During the 1970s, the government's economic objective of growth remained unchanged. Agriculture--coffee and cocoa in particular-- remained the mainstay of the export economy and the largest component of GDP until it was overtaken by the service sector in 1978. But while agriculture provided about 75 percent of export earnings in 1965, that total had shrunk by 20 percent by 1975. Between 1965 and 1975, agriculture's share of GDP also declined by almost 20 percent. Industrial GDP, derived primarily from import substitution manufacturing and agricultural processing, increased by 275 percent from 1970 to 1975, while industry's share of export earnings increased from 20 percent in 1965 to 35 percent in 1975. The fastest-growing sector of the economy was services, which as a share of GDP increased by more than 325 percent from 1965 to 1975.
At the same time, problems that arose during the previous decade required adjustments. To reduce production costs of manufactured goods, the government encouraged local production of intermediate inputs, such as chemicals and textiles. The government also shifted some public investment from infrastructure to crop diversification and agricultural processing industries to improve export earnings. Meanwhile, work on such major projects as the Buyo hydroelectric generating station continued. Foreign donors, attracted by Côte d'Ivoire's stable political climate and profitable investment opportunities, provided capital for these endeavors. Until 1979, when coffee and cocoa prices plummeted and the cost of petroleum products rose sharply a second time, virtually every economic indicator was favorable.
Over the same twenty years, however, structural contradictions in Côte d'Ivoire's economic strategy became apparent and presaged the serious problems that became manifest in the 1980s. First, the emergence of a domestic market large enough to allow manufacturers of import substitutes to benefit from economies of scale required a wage for agricultural workers--the largest segment of the labor force--that was high enough to support mass consumption. But because the government relied on agricultural exports to finance improvements to infrastructure, commodity prices and wages could not be allowed to rise too high. Second, the government's focus on import substitution increased demand for intermediate inputs, the cost of which often exceeded that of the previously imported consumer goods. Moreover, Côte d'Ivoire's liberal investment code encouraged capital-intensive rather than labor-intensive industrial development. Consequently, industrial growth contributed little to the growth of an industrial labor force or a domestic market, and prices for consumer goods remained high, reflecting the high costs of production and protection. The investment code also permitted vast funds to leave Côte d'Ivoire in the form of tax-free profits, salary remittances, and repatriated capital. Decapitalization, or the outflow of capital, led to balance of payments problems and the need to export more commodities and limit agricultural wages. (As a result, the domestic market remained small, and consumer goods remained expensive.) By the start of the 1980s, as surpluses from commodity sales dwindled, the government continued to depend on foreign borrowing to stimulate the economy. Inexorably, the external debt and the burden of debt service grew.

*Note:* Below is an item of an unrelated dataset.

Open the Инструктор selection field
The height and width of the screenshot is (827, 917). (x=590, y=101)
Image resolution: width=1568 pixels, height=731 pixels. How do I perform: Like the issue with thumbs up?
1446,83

In the 1980s, a combination of drought, low commodity prices, and rapidly rising debt costs exacerbated the structural weakness of the Ivoirian economy. Between 1977 and 1981, both cocoa and coffee prices fell on world markets, the current accounts balance dropped precipitously, and debt servicing costs rose, compelling the government to implement stabilization policies imposed by the IMF. The economy sagged even more when a drought during the 1983-84 growing season cut agricultural and hydroelectric output at the same time that rising interest rates on international markets increased the debt burden. No sector of the economy was untouched. Between 1981 and 1984, GDP from industry dropped by 33 percent, GDP from services dropped by 9 percent, and GDP from agriculture dropped by 12.2 percent.

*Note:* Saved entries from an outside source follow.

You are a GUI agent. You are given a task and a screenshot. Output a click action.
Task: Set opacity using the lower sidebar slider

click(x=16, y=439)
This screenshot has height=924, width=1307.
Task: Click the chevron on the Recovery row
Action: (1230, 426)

Between 1984 and 1986, a surge in commodity prices and output, coupled with increased support from Western financial institutions, provided a momentary economic boost. The record 1985 cocoa crop of 580,000 tons, combined with improved prices for coffee and cotton, bolstered export earnings and confidence in the economy. Following both the 1984-85 and the 1985-86 growing seasons, the government again increased producer prices for cocoa and coffee, resumed hiring civil servants, and raised some salaries, all of which led to a rise in consumption. Food production also increased during this period, allowing food imports to drop. Similarly, a reduction in the cost of oil imports helped the country to attain a large commercial surplus by the end of 1986, thus considerably easing the balance of payments difficulties experienced earlier in the decade. These factors, combined with the rescheduling of foreign debt payments, gave the government some flexibility in handling its debt crisis and allowed it to begin paying its arrears to domestic creditors, including major construction and public works firms, supply companies, and local banks.

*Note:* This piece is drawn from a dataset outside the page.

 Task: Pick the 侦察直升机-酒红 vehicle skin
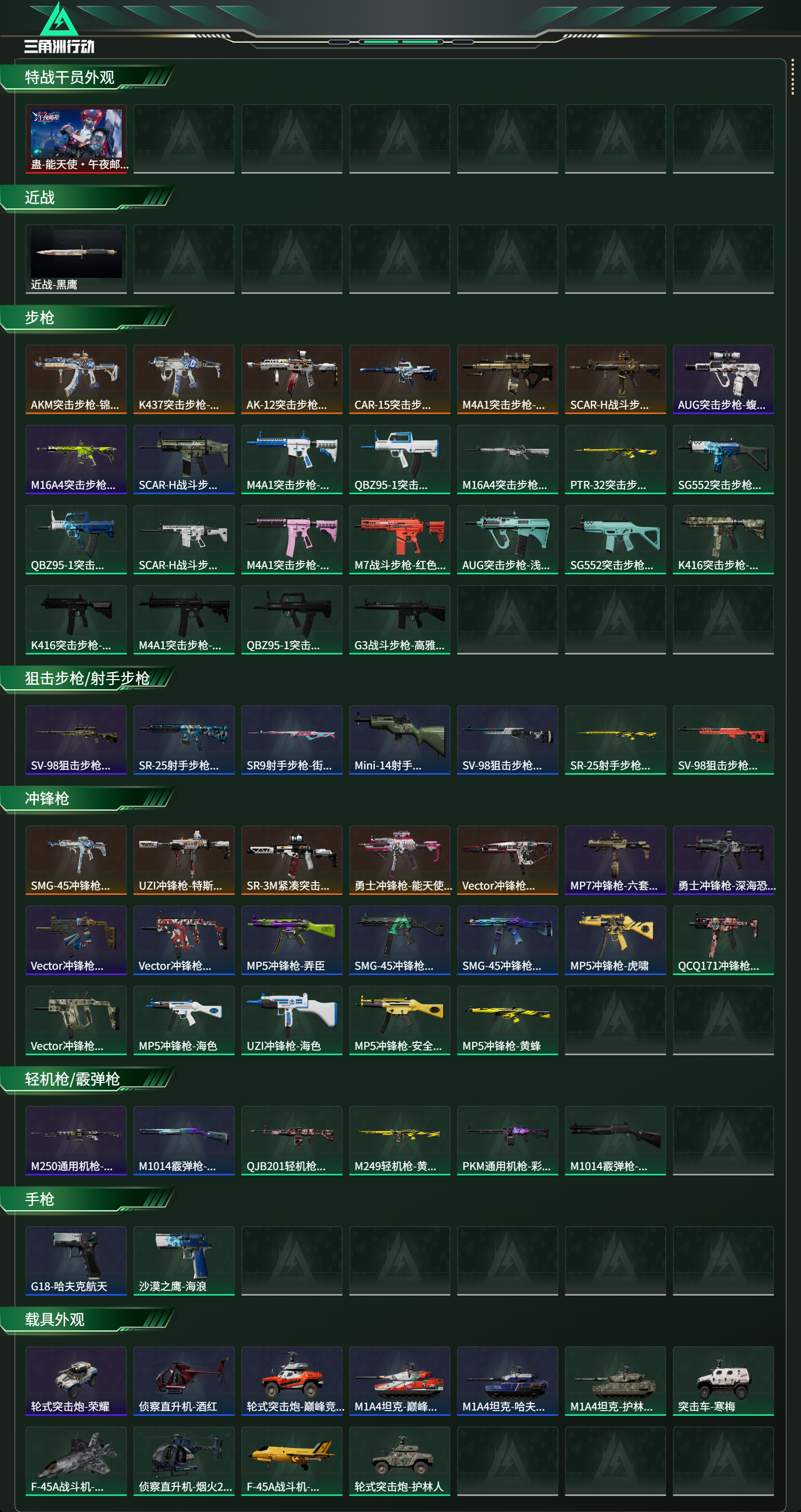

The economic resurgence turned out to be short lived, however. In 1987 the economy again declined. Compared with the first six months of the previous year, sales of raw cocoa fell by 33 percent, and coffee exports plummeted by 62 percent. GDP declined by 5.8 per cent in real terms, reflecting the slide in local currency earnings from exports. The trade surplus fell by 49 percent, plunging the current account into deficit. Trade figures for the first half of 1987 revealed a 35 percent drop in the value of exports in comparison with the same period in 1986.
In May 1987, the government suspended payments on its massive foreign debt and appealed to official government lenders (the Paris Club) and commercial lenders (the London Club) to reschedule debt payments. The Paris Club acceded in December 1987; the London Club, in March 1988.
As negotiations were proceeding, lenders pressured the government to introduce fiscal reforms. In January 1988, the government implemented a series of revenue-raising measures, which extended the value-added tax to the wholesale and retail trades and increased import tariffs, stamp duties, and tobacco taxes. In addition, the government initiated programs to privatize most state enterprises and parastatals (companies under joint government and private ownership) and to give a "new orientation" to industry.
Privatization was not a new measure. In 1980 the state made divestment an official policy and offered for sale many state corporations and the state's shares in jointly owned enterprises. Because the response to divestment was sluggish, the government proposed innovative alternatives to outright denationalization, such as leasing arrangements and self-managing cooperatives. By 1987, however, only twenty-eight of the targeted enterprises (in agribusiness, trading and distribution, public works, and tourism) had been sold. Moreover, the state still accounted for 55 percent of direct investment in the country.
The structural adjustments required by the World Bank in 1987 gave a new impetus to the divestment process. The government placed 103 industries in which it had holdings up for sale, although several companies considered to be of strategic importance to the country were later taken off the market. Included in this category were the Commodity Marketing and Price Control Board (Caisse de Stabilisation et de Soutien des Prix de Production Agricole--CSSPPA), the Petroleum Operations Company of Côte d'Ivoire (Petrole de Côte d'Ivoire--PETROCI), the Ivoirian Maritime Transport Company (Société Ivoirienne de Transport Maritime-- SITRAM), and the Ivoirian Mining Company (Société pour le Développement Minier de Côte d'Ivoire--SODEMI).
Divestment was a mixed success at best. Although Ivoirians took over more than half of the companies, those enterprises in which Ivoirians held a majority of the capital were very small--three- quarters were capitalized at less than CFA F50 million (for value of the CFAF)--and their rate of return was substantially lower than that of foreign-owned and state enterprises. In general, the larger the capital of an enterprise, the smaller the proportion owned by Ivoirians.